▶ _SOURCE PASSAGE_
###
II. THE JUDGMENT OF THE TRIAL COURT THAT THE BEST INTERESTS OF THE MINOR CHILDREN WOULD BE SERVED BY THE GRANTING OF PERMANENT CUSTODY WAS AGAINST THE MANIFEST WEIGHT AND SUFFICIENCY OF THE EVIDENCE.
I, II Appellant claims the trial court's decision in granting permanent custody of the children to appellee was against the manifest weight of the evidence. Appellant claims the evidence fails to establish the decision is in the best interests of the children and the children cannot be placed with the her within a reasonable time. We disagree. As an appellate court, we neither weigh the evidence nor judge the credibility of the witnesses. Our role is to determine whether there is relevant, competent and credible evidence upon which the fact finder could base its judgment. Cross Truck v. Jeffries (February 10, 1982), Stark App. No. CA-5758, unreported. Accordingly, judgments supported by some competent, credible evidence going to all the essential elements of the case will not be reversed as being against the manifest weight of the evidence. C.E. Morris Co. v. Foley Construction (1978),54 Ohio St. 2d 279 . R.C. 2151.41.4(E) sets out the factors relevant to determining permanent custody. Said section states in pertinent part as follows:(E) In determining at a hearing held pursuant to division (A) of this section or for the purposes of division (A)(4) of section 2151.35.3 of the Revised Code whether a child cannot be placed with either parent within a reasonable period of time or should not be placed with the parents, the court shall consider all relevant evidence. If the court determines, by clear and convincing evidence, at a hearing held pursuant to division (A) of this section or for the purposes of division (A)(4) of section 2151.35.3 of the Revised Code that one or more of the following exist as to each of the child's parents, the court shall enter a finding that the child cannot be placed with either parent within a reasonable time or should not be placed with either parent:
(1) Following the placement of the child outside the child's home and notwithstanding reasonable case planning and diligent efforts by the agency to assist the parents to remedy the problems that initially caused the child to be placed outside the home, the parent has failed continuously and repeatedly to substantially remedy the conditions causing the child to be placed outside the child's home. In determining whether the parents have substantially remedied those conditions, the court shall consider parental utilization of medical, psychiatric, psychological, and other social and rehabilitative services and material resources that were made available to the parents for the purpose of changing parental conduct to allow them to resume and maintain parental duties.
###
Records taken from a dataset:

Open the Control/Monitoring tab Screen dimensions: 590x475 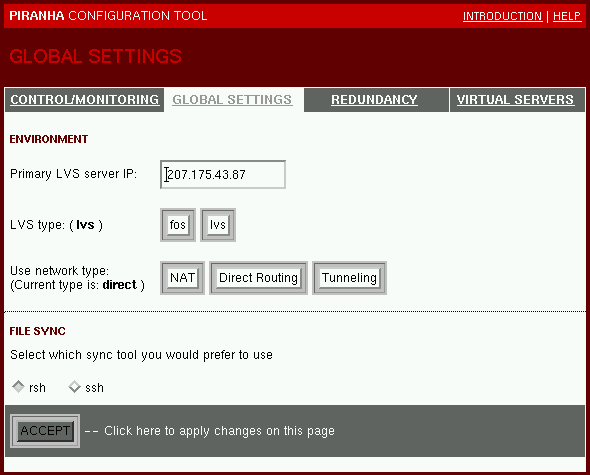pyautogui.click(x=84, y=100)
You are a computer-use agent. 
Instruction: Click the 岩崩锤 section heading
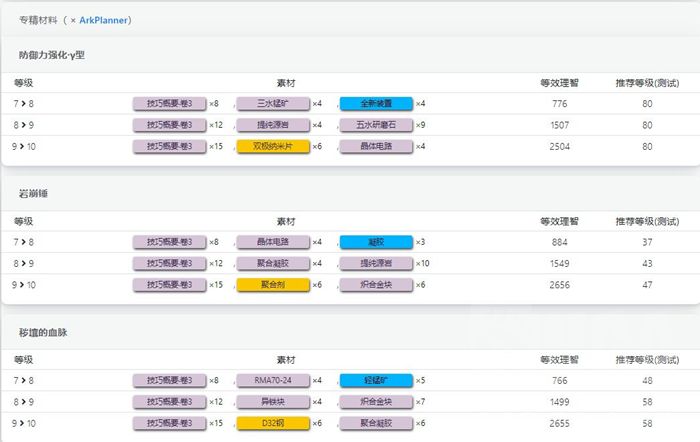click(35, 192)
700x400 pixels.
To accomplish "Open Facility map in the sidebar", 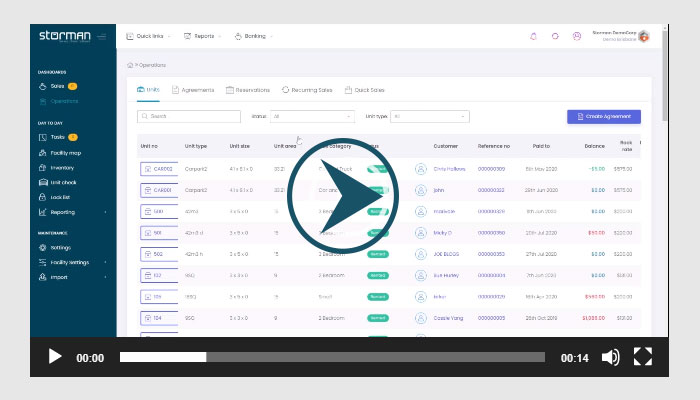I will coord(68,153).
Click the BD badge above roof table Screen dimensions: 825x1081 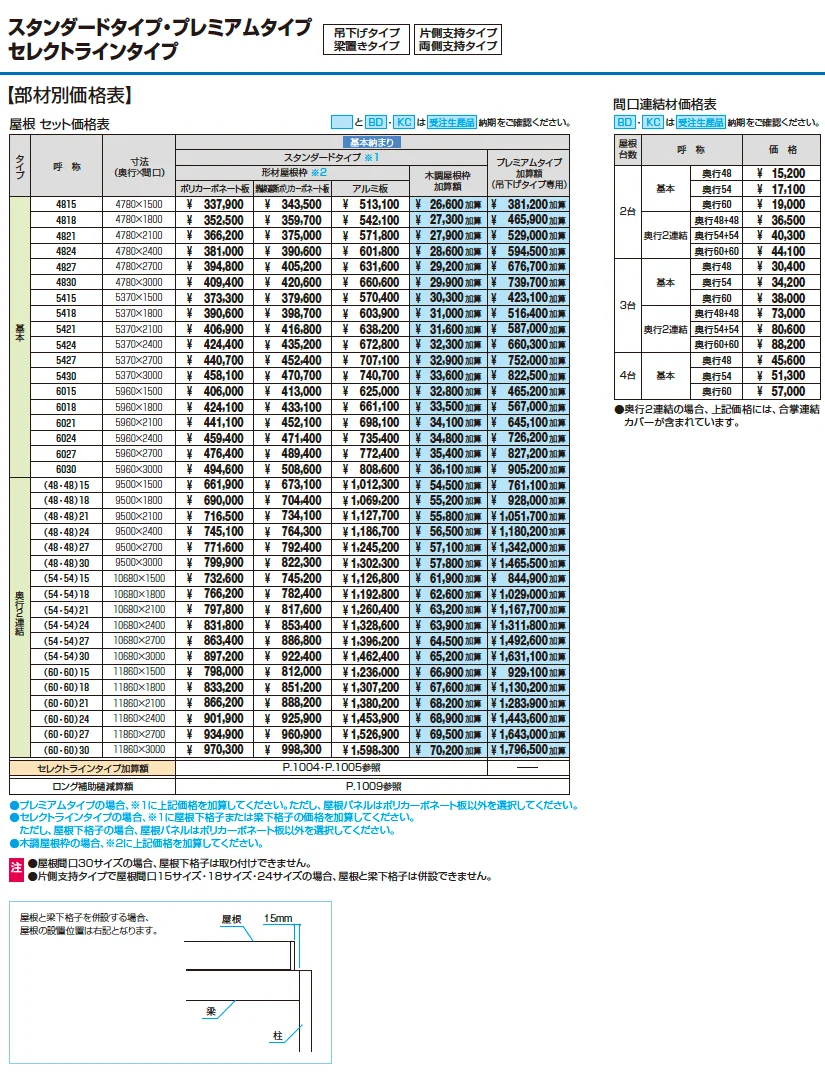point(376,122)
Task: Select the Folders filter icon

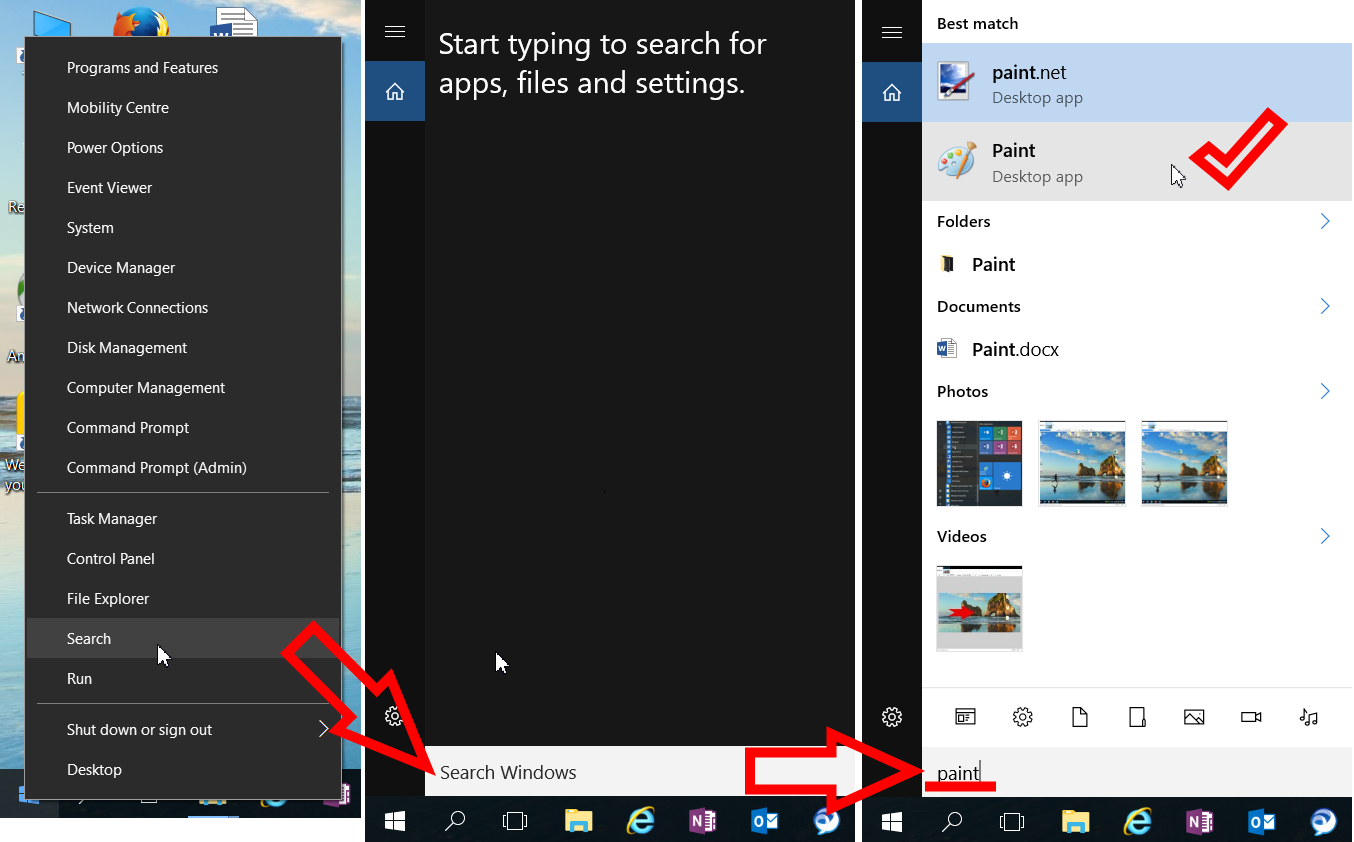Action: [1136, 717]
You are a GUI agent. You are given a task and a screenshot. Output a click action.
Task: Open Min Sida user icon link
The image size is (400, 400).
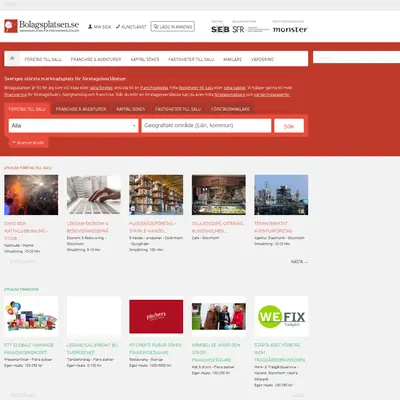99,27
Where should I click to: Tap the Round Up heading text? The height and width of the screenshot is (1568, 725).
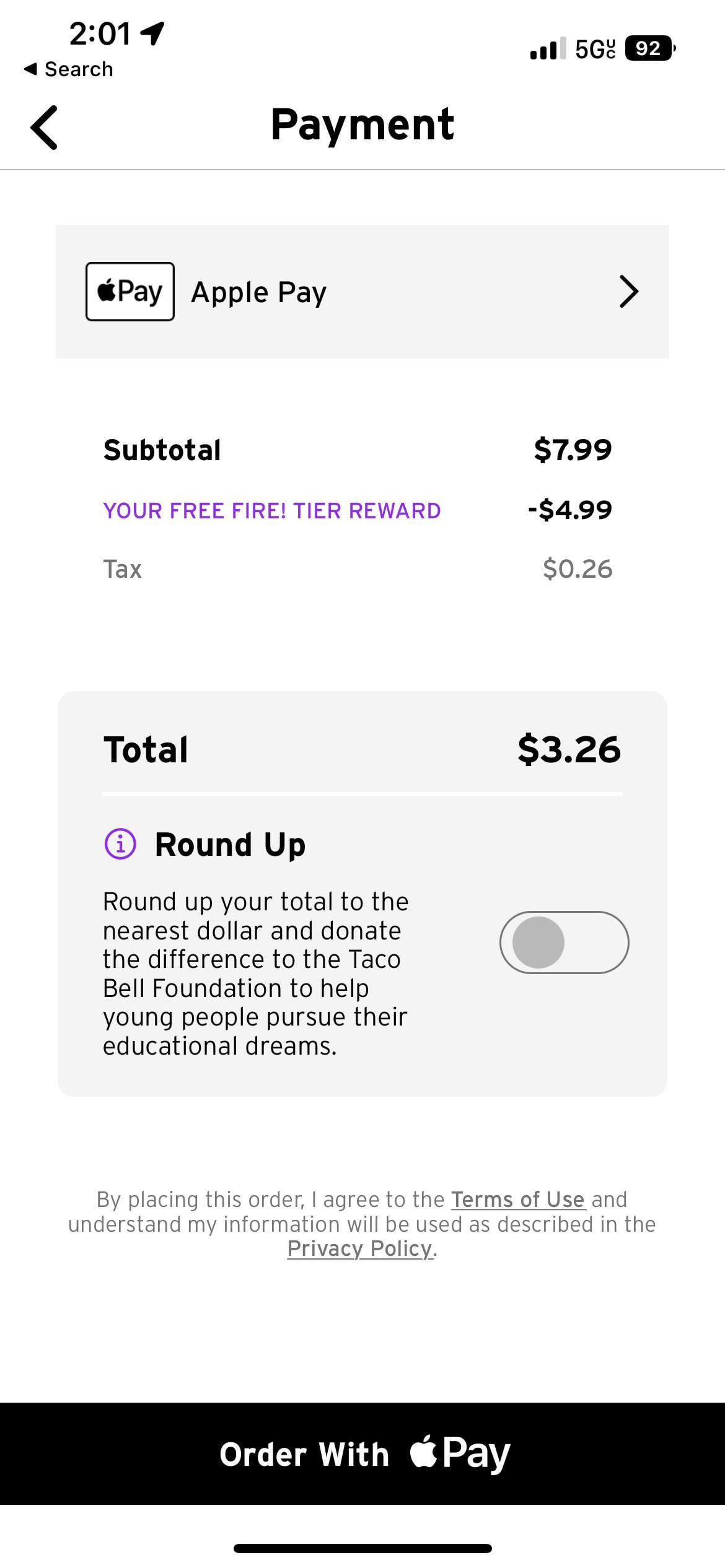230,845
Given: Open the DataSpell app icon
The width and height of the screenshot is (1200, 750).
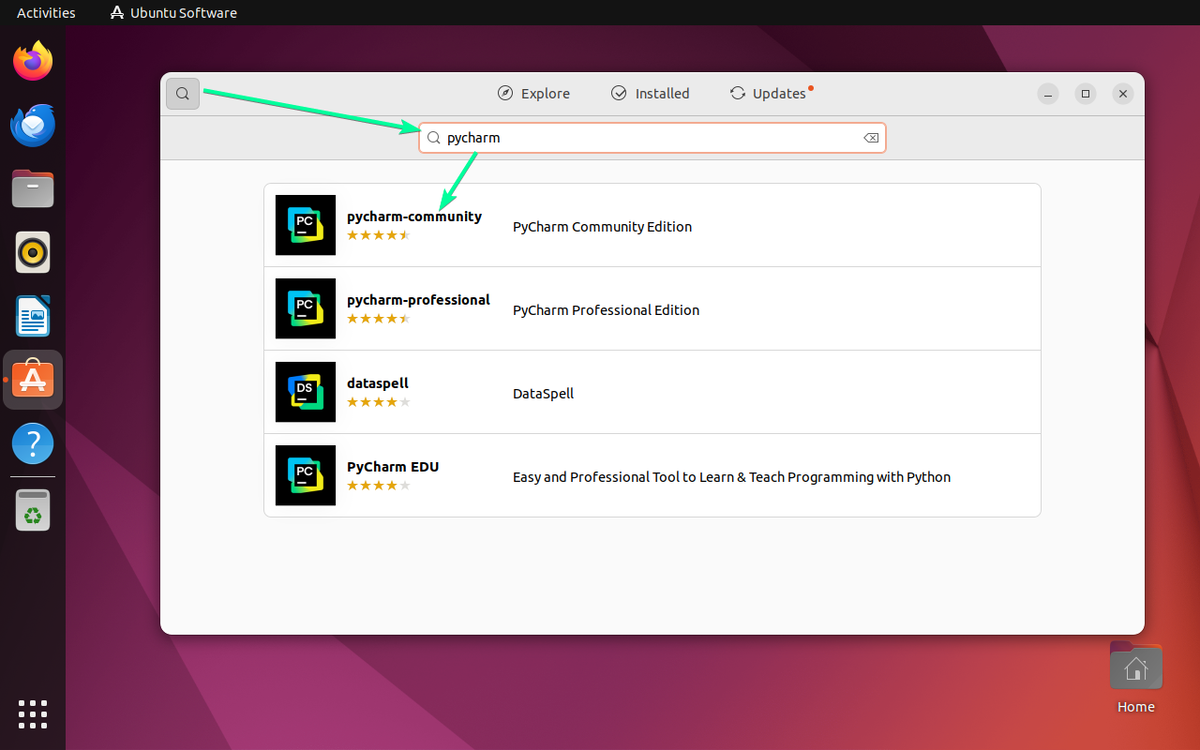Looking at the screenshot, I should pos(305,391).
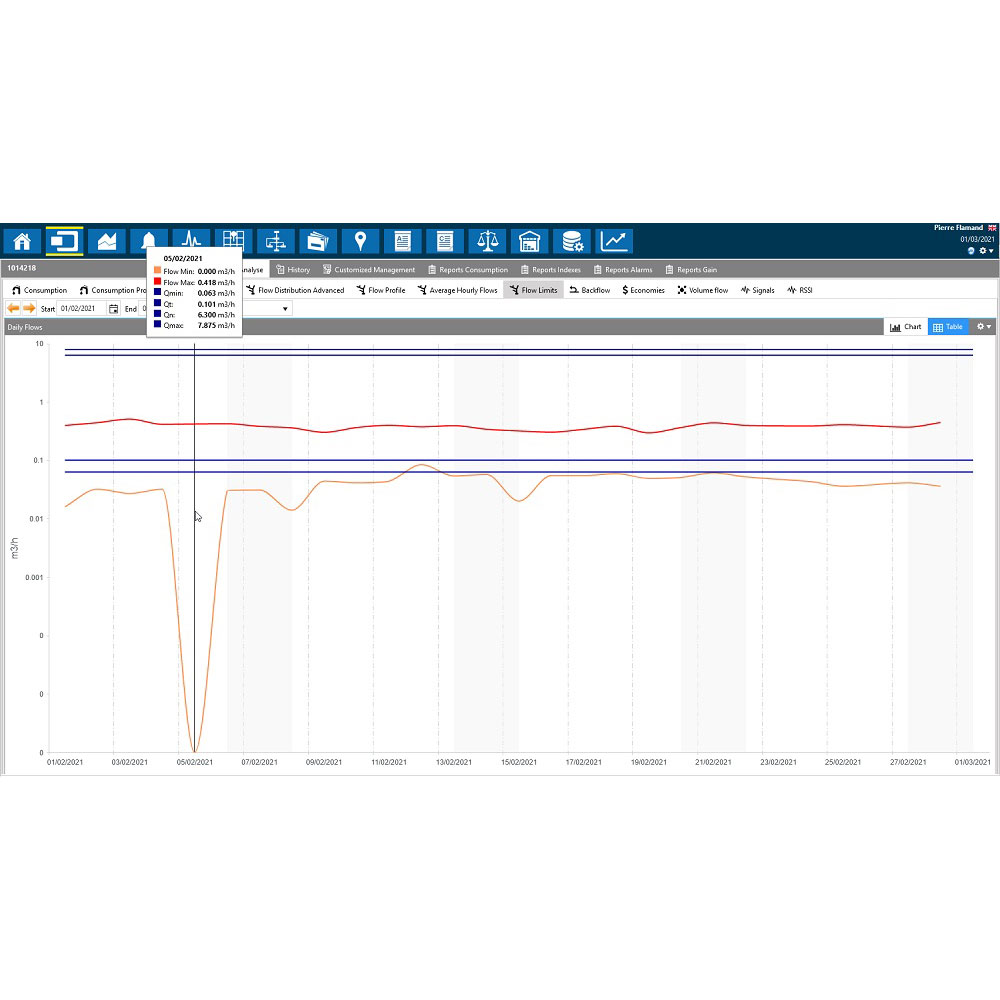
Task: Switch to Reports Alarms tab
Action: pos(622,270)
###
▶ _ACTIVITY_
Extend the court opinion on permanent custody of the children, picking up right after its last sentence.

▶ _EXERCISE ANSWER_
(2) Chronic mental illness, chronic emotional illness, mental retardation, physical disability, or chemical dependency of the parent that is so severe that it makes the parent unable to provide an adequate permanent home for the child at the present time and, as anticipated, within one year after the court holds the hearing pursuant to division (A) of this section or for the purposes of division (A)(4) of section 2151.35.3 of the Revised Code;
(4) The parent has demonstrated a lack of commitment toward the child by failing to regularly support, visit, or communicate with the child when able to do so, or by other actions showing an unwillingness to provide an adequate permanent home for the child;
(10) The parent has abandoned the child.
(13) The parent is repeatedly incarcerated and the repeated incarceration prevents the parent from providing care for the child;
(16) Any other factor the court considers relevant.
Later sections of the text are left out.